ValueError: Inputs have incompatible shapes

Question:

I have the following code:

def fcn8_decoder(convs, n_classes):
  # features from the encoder stage
  f3, f4, f5 = convs

  # number of filters
  n = 512

  # add convolutional layers on top of the CNN extractor.
  o = tf.keras.layers.Conv2D(n , (7 , 7) , activation='relu' , padding='same', name="conv6", data_format=IMAGE_ORDERING)(f5)
  o = tf.keras.layers.Dropout(0.5)(o)

  o = tf.keras.layers.Conv2D(n , (1 , 1) , activation='relu' , padding='same', name="conv7", data_format=IMAGE_ORDERING)(o)
  o = tf.keras.layers.Dropout(0.5)(o)

  o = tf.keras.layers.Conv2D(n_classes,  (1, 1), activation='relu' , padding='same', data_format=IMAGE_ORDERING)(o)

    
  ### START CODE HERE ###

  # Upsample `o` above and crop any extra pixels introduced
  o = tf.keras.layers.Conv2DTranspose(n_classes , kernel_size=(4,4) ,  strides=(2,2) , use_bias=False)(o)
  o = tf.keras.layers.Cropping2D(cropping=(1,1))(o)

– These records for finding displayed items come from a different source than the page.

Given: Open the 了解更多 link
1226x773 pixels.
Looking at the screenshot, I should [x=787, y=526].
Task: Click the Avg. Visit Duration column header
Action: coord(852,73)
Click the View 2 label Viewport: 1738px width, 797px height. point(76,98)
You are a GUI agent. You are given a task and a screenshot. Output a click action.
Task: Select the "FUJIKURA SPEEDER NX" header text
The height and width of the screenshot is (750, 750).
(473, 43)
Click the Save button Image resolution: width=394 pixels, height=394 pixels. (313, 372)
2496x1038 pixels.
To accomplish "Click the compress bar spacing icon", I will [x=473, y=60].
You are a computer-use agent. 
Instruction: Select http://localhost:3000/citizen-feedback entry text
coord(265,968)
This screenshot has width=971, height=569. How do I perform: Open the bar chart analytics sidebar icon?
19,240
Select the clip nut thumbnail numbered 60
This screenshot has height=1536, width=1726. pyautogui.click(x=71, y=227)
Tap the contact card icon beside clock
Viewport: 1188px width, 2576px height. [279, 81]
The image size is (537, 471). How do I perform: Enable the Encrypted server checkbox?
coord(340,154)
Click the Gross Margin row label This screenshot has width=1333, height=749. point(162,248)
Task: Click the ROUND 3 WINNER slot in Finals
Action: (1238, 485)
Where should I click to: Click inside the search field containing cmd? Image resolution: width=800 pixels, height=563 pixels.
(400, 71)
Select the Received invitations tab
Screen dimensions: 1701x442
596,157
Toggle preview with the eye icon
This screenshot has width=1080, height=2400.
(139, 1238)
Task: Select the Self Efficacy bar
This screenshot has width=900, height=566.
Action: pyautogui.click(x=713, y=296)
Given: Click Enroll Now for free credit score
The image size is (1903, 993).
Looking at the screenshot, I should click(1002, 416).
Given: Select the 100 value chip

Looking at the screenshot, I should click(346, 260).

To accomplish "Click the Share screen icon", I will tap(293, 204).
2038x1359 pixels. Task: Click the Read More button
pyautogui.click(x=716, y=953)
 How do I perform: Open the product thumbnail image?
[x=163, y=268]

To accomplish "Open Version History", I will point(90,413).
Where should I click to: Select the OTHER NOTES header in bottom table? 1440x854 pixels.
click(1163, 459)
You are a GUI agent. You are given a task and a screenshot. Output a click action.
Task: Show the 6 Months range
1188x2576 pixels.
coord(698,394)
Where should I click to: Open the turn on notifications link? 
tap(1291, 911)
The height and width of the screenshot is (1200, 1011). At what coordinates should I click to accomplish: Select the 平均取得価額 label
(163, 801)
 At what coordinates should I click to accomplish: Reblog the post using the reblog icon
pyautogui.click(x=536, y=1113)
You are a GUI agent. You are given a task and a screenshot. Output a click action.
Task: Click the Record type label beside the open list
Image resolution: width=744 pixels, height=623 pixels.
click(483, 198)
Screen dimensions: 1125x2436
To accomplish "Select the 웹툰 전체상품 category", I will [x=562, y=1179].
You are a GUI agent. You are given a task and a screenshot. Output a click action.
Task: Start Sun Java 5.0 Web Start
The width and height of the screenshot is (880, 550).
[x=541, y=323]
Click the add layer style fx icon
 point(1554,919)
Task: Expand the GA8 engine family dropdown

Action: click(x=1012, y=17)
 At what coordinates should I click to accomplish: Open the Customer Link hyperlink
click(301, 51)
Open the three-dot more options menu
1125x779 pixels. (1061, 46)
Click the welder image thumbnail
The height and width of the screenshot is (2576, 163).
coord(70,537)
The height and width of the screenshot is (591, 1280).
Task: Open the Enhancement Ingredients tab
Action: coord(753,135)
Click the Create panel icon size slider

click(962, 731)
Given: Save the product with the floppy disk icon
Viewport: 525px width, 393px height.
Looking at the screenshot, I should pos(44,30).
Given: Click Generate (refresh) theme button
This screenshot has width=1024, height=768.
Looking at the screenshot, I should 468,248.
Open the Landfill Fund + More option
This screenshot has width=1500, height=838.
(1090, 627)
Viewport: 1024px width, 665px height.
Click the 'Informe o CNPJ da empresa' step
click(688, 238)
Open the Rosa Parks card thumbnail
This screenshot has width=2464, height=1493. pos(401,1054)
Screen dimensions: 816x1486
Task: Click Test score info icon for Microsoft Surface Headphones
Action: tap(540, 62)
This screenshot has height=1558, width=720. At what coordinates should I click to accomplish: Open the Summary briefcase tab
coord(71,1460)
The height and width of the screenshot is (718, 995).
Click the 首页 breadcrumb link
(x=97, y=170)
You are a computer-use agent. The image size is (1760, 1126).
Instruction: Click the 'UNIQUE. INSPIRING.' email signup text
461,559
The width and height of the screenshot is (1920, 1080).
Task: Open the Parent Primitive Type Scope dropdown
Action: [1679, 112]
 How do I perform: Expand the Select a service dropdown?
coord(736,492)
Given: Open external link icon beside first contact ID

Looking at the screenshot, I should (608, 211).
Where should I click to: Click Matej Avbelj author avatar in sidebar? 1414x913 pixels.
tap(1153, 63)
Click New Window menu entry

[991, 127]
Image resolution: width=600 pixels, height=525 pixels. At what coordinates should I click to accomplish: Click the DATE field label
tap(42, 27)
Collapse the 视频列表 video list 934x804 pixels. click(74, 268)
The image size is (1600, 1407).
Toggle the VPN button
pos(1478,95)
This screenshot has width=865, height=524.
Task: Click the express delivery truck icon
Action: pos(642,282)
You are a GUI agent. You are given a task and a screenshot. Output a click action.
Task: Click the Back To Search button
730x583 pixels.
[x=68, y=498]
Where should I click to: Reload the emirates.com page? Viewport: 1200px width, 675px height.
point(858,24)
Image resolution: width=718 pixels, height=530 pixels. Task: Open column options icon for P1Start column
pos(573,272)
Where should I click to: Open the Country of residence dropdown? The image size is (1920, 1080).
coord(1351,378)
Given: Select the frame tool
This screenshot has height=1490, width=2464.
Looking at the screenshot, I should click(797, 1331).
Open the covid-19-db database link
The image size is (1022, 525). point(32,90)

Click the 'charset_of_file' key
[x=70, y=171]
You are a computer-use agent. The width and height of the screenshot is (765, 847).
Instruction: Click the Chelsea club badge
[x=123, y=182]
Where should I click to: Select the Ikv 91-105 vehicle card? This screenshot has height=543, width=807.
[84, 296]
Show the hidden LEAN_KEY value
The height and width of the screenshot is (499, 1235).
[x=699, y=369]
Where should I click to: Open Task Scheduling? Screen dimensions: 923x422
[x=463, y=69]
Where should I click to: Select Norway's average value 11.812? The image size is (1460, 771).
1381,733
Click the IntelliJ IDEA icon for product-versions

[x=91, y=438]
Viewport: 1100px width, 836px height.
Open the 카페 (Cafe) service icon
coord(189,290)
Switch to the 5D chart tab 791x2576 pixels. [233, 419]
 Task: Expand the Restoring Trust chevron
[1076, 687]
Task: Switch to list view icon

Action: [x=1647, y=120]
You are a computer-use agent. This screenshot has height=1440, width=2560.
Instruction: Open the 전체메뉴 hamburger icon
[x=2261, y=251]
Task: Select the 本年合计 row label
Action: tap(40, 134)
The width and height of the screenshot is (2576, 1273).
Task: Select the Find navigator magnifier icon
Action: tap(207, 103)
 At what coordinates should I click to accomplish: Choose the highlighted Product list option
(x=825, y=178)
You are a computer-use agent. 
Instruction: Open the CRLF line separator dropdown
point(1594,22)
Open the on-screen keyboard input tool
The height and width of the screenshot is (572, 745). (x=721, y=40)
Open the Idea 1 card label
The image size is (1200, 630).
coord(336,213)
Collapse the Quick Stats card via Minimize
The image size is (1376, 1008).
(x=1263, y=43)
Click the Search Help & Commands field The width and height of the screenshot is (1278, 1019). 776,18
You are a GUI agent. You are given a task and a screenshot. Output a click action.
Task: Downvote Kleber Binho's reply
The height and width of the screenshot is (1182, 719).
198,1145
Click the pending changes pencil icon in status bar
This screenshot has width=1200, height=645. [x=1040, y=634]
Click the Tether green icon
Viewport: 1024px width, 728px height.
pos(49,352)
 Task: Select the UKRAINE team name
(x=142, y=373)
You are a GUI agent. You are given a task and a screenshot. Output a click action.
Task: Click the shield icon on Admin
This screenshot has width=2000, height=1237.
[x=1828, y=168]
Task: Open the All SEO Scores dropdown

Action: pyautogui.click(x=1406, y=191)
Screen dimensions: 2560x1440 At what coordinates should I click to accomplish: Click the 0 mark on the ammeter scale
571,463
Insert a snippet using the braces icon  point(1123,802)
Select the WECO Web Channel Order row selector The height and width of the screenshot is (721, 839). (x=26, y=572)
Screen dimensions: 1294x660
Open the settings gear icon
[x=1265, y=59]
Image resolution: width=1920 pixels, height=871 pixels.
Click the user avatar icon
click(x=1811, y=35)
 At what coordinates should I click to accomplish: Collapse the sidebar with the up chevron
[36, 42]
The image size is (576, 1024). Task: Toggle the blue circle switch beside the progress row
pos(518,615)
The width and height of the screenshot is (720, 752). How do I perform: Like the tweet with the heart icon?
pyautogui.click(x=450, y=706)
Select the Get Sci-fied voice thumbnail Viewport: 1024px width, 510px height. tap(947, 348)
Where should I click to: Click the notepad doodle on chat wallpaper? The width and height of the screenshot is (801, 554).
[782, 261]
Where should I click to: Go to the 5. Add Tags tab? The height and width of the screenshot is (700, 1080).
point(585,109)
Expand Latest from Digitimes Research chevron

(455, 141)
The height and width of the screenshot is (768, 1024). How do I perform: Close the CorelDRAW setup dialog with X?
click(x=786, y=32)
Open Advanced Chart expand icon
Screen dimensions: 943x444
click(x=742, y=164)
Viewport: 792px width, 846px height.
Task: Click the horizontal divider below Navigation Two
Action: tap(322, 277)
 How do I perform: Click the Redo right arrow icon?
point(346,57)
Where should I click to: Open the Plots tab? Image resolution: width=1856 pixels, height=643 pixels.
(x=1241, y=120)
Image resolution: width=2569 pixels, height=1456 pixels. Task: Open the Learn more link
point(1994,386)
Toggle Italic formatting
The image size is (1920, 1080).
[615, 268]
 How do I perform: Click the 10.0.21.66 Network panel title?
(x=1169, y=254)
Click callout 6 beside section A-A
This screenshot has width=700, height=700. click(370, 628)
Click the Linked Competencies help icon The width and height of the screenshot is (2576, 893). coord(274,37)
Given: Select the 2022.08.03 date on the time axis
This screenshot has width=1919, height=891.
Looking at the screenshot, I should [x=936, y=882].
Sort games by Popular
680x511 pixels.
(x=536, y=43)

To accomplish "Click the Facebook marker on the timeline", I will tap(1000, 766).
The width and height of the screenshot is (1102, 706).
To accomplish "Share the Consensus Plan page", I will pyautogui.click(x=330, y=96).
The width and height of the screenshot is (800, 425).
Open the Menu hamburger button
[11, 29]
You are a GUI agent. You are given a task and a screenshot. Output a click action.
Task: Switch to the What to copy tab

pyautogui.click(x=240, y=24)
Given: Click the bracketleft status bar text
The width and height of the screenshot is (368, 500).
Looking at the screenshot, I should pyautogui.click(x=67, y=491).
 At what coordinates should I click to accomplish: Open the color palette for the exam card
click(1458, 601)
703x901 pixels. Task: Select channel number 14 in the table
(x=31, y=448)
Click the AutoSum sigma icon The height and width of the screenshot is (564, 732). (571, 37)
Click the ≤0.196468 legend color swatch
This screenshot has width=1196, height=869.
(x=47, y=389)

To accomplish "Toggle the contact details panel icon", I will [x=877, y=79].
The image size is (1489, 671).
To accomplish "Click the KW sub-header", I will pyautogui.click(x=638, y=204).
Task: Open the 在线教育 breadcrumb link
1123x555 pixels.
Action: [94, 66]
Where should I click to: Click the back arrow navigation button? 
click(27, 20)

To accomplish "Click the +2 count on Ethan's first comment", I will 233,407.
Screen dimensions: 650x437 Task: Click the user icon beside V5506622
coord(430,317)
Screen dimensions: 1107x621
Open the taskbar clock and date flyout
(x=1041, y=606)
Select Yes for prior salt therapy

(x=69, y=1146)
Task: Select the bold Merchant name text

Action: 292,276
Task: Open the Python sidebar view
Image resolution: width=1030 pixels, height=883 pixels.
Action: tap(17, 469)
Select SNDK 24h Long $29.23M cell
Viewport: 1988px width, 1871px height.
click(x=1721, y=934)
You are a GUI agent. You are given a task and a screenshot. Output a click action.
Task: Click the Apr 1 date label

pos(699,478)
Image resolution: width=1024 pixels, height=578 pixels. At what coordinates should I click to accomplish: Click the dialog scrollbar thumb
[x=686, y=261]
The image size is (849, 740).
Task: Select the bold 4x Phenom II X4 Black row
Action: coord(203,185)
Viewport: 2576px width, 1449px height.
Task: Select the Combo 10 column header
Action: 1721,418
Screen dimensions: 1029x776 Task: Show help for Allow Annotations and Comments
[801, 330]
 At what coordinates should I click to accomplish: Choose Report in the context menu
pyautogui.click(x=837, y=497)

  # load the pool 4 prediction and do a 1x1 convolution to reshape it to the same shape of `o` above
  o2 = f4
  o2 = ( tf.keras.layers.Conv2D(n_classes , ( 1 , 1 ) , activation='relu' , padding='same', data_format=IMAGE_ORDERING))(o2)

  # add the results of the upsampling and pool 4 prediction
  o = tf.keras.layers.Add()([o, o2])

  # upsample the resulting tensor of the operation you just did
  o = (tf.keras.layers.Conv2DTranspose( n_classes , kernel_size=(4,4) ,  strides=(2,2) , use_bias=False))(o)
  o = tf.keras.layers.Cropping2D(cropping=(1, 1))(o)

  # load the pool 3 prediction and do a 1x1 convolution to reshape it to the same shape of `o` above
  o2 = f3
  o2 = tf.keras.layers.Conv2D(n_classes , ( 1 , 1 ) , activation='relu' , padding='same', data_format=IMAGE_ORDERING)(o2)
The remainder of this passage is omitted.